**Exercise requirements**
The answer must consist solely of the lines from the line with "You are a computer-use agent." to the end of the data below, transcribed exactly and with no pictures.

**Data records**
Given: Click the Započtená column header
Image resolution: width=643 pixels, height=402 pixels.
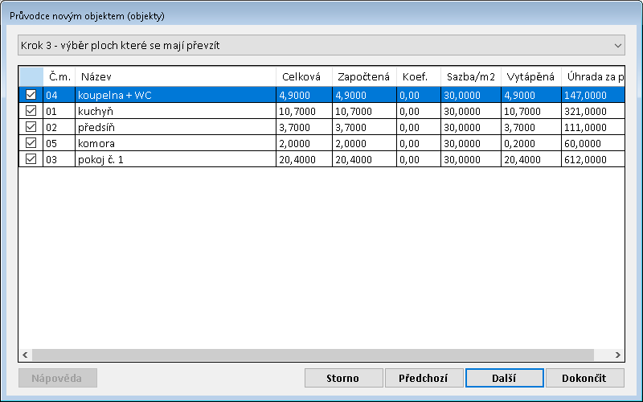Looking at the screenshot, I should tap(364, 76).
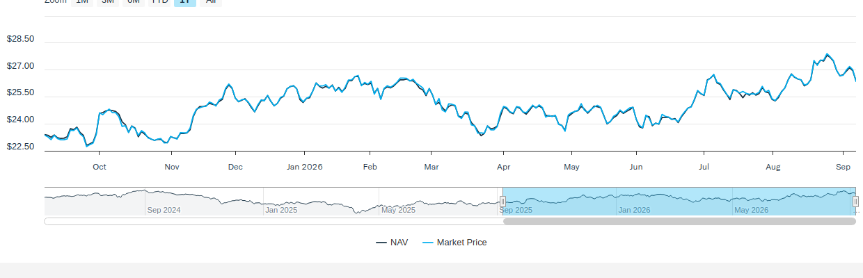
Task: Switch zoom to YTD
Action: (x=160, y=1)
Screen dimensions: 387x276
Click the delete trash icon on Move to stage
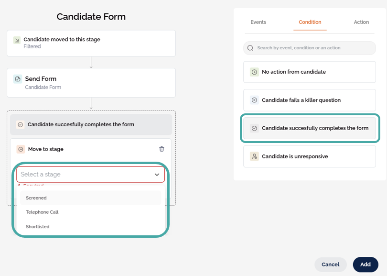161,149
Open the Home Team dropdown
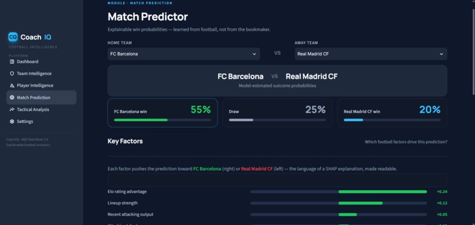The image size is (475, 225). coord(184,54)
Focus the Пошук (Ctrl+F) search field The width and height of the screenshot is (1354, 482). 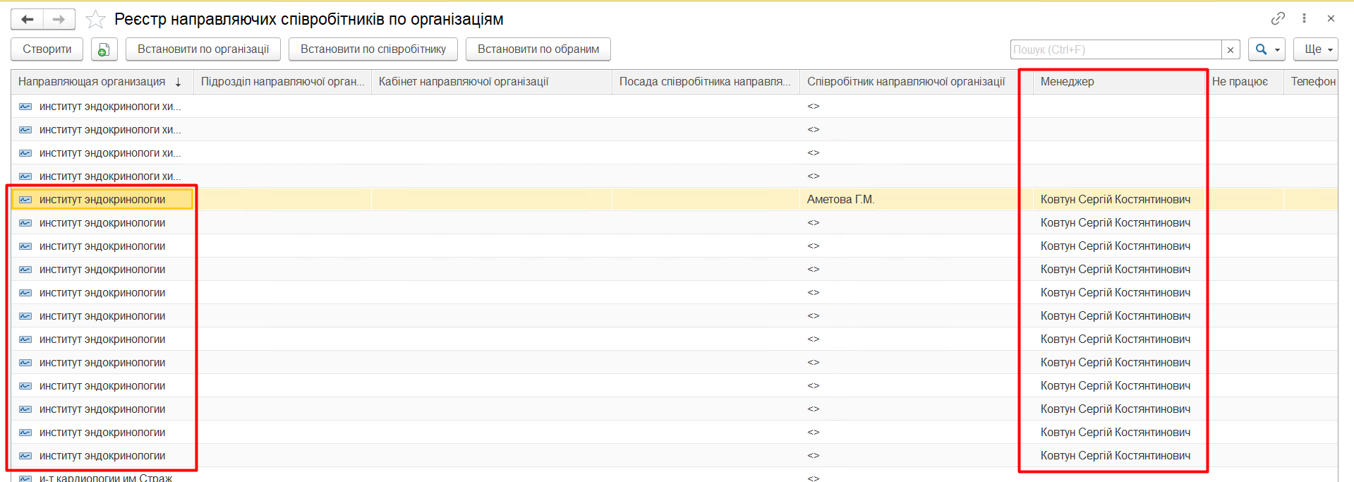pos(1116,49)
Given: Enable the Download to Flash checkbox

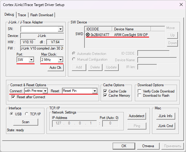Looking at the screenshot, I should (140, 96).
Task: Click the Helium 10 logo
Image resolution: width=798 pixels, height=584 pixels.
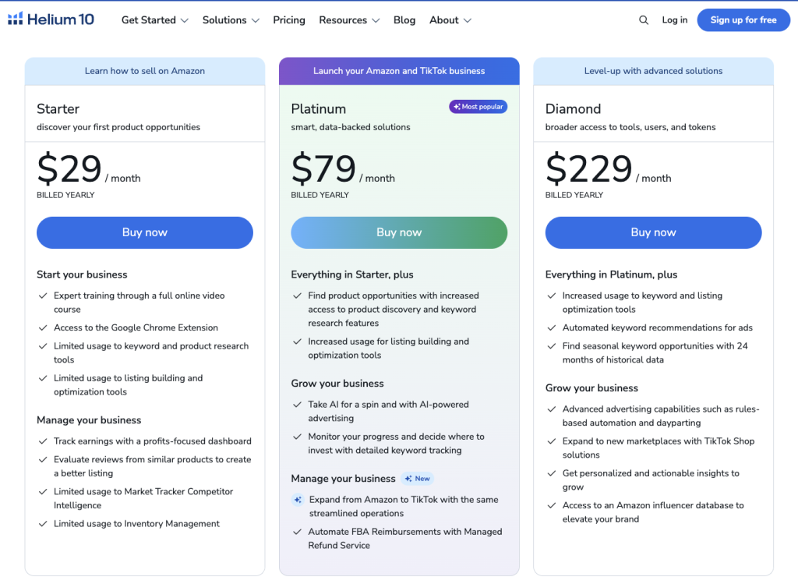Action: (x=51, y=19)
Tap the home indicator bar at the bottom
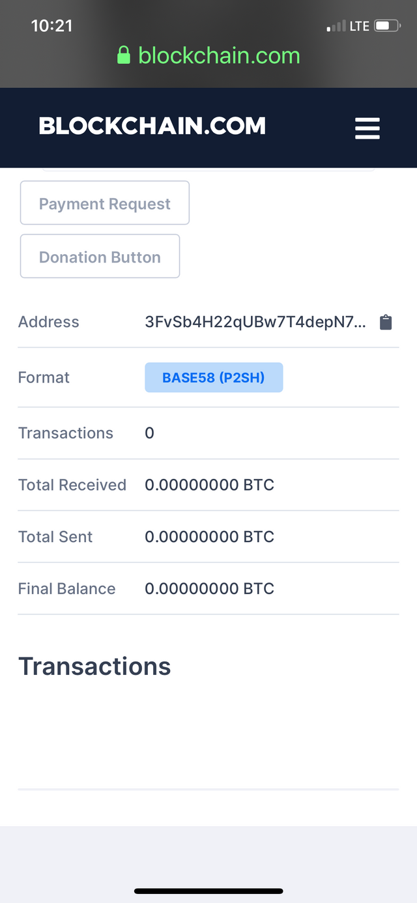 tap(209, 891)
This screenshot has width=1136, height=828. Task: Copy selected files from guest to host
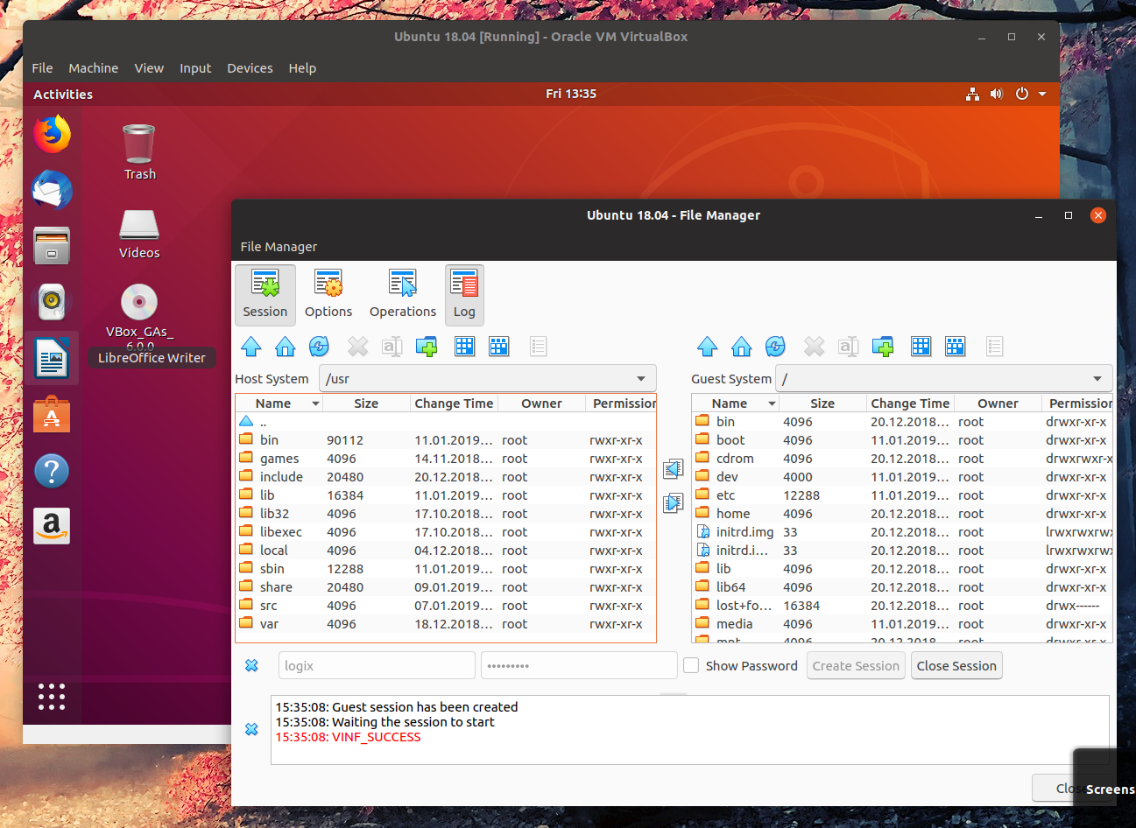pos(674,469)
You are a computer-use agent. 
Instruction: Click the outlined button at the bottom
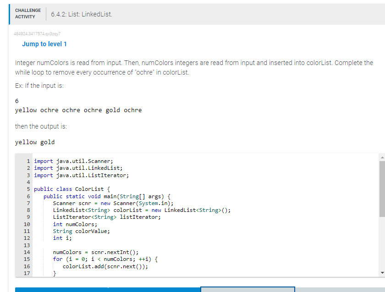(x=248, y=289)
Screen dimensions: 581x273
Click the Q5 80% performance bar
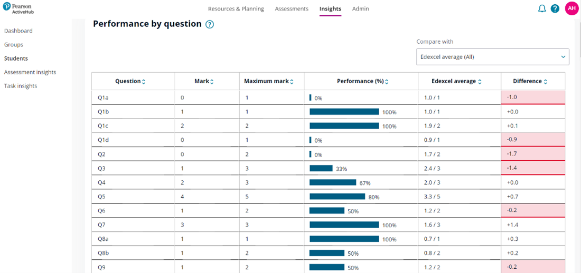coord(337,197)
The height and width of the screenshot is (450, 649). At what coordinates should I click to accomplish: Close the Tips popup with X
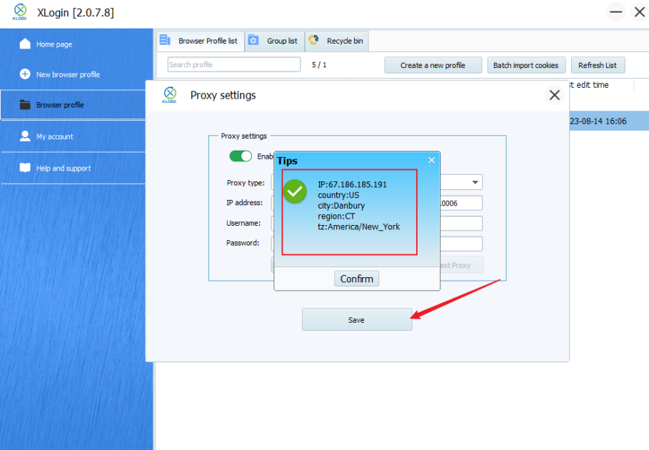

**Worked solution**
You are a computer-use agent. 
Instruction: Click the outlined button at the bottom
(x=248, y=289)
Screen dimensions: 581x273
Click the Q5 80% performance bar
coord(337,197)
The height and width of the screenshot is (450, 649). At what coordinates should I click to accomplish: Close the Tips popup with X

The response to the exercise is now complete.